近江は「とても高校野球らしいチーム」、常葉大菊川では二塁・東の守備力が「特筆」

 もちろん、4番の北村の打撃も光った。4打席連続タイムリーで6打点。2打席目まで変化球を捉え、3打席目は直球、そして最後の打席はチェンジアップを捉えて三塁打とした。松井氏は対応力の高さを評価する。

「スイングスピードでいえば、常葉大菊川の奈良間君の方が速い。筋力の良さ、瞬発力を感じます。ただ、相手のピッチャーの力と自分の力を比較した中で、どういうふうに対応していくかというのを見せたのが、この試合の北村君の打撃でした。バッティングに関しては、頭がいい面も見せたし、パワーも見せた。バッターとして高く評価できます。この試合では速いボールに対応したという感じではなく、左の変化球ピッチャーと対峙して、対応のうまさは感じました。なので、瞬発力という部分では少し気になりました」

 一方、常葉大菊川は積極的な走塁がやや裏目に出たと指摘。松井氏は「結果論ではありますが、もうちょっとじっくりいったらどうなっていたかというのは気になりました」と振り返る。ただ、敗戦の中で光ったのが二塁手の東の動きだったという。

「外野に打球が行ったとき、ピッチャーが悪送球をしたときに、あそこまで行っているか、というバックアップを東君は見せていました。あのバックアップの速さ、守備力は特筆すべきものです。二塁を守っていて左翼に打球が飛んでも、全て追いかけているのではないでしょうか。遊撃の奈良間君も守備も含めてレベルの高い選手であることは間違いない。1つのボールに対する集中力が高い。本当にいいもの見せてもらいました」

 そんな常葉大菊川を破り、17年ぶりにベスト8まで駒を進めた近江。大阪桐蔭が大本命と見られている今大会で、頂点まで駆け上がることはできるだろうか。
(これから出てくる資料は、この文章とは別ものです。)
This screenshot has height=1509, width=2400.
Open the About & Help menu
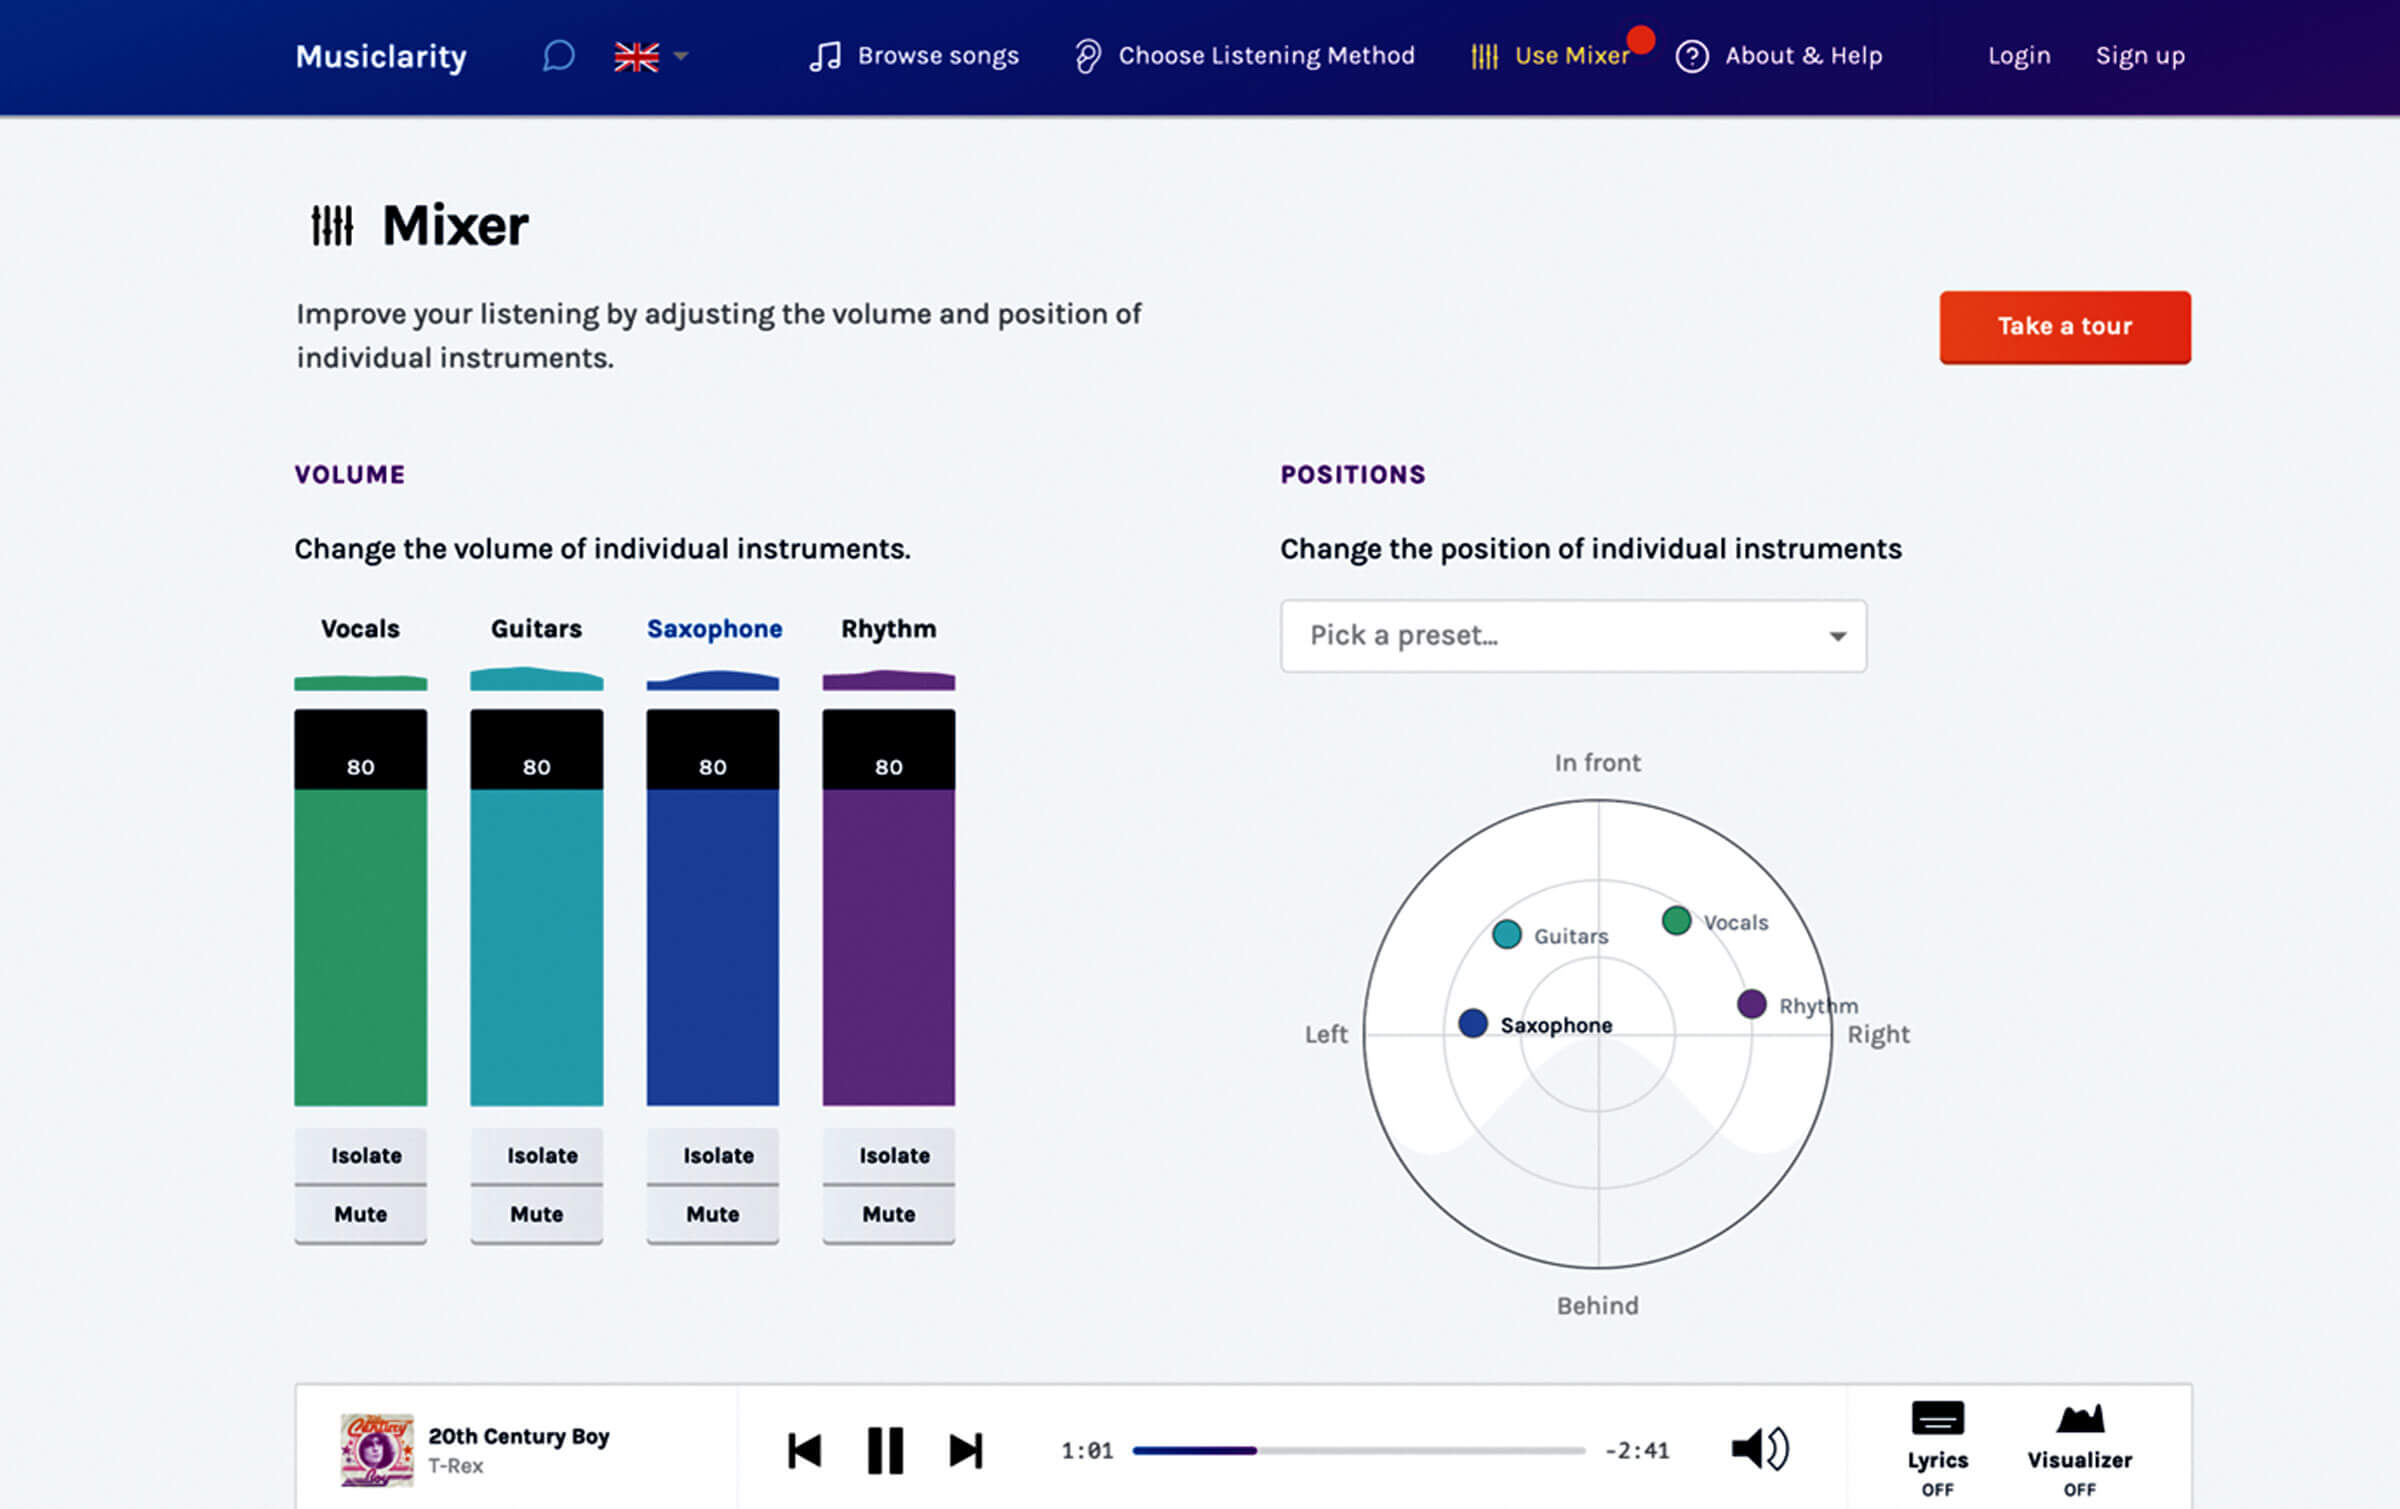tap(1780, 56)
「近江はバラエティーに富んだ戦力を持っています。それぞれの選手に役割があるのだろうというチームですね。面白いチームです。欠点があまり見当たらない。とても高校野球らしいチームと言えるのではないでしょうか。ドラフトで何人も指名されるようなチームとは違った野球。大阪桐蔭などとは違う楽しみがあるチームですね。いい勝負をするのではないでしょうか」

 ここまで3試合全てで強さを見せている近江。すでに優勝候補の一角に躍り出たと言えるかもしれない。(Full-Count編集部)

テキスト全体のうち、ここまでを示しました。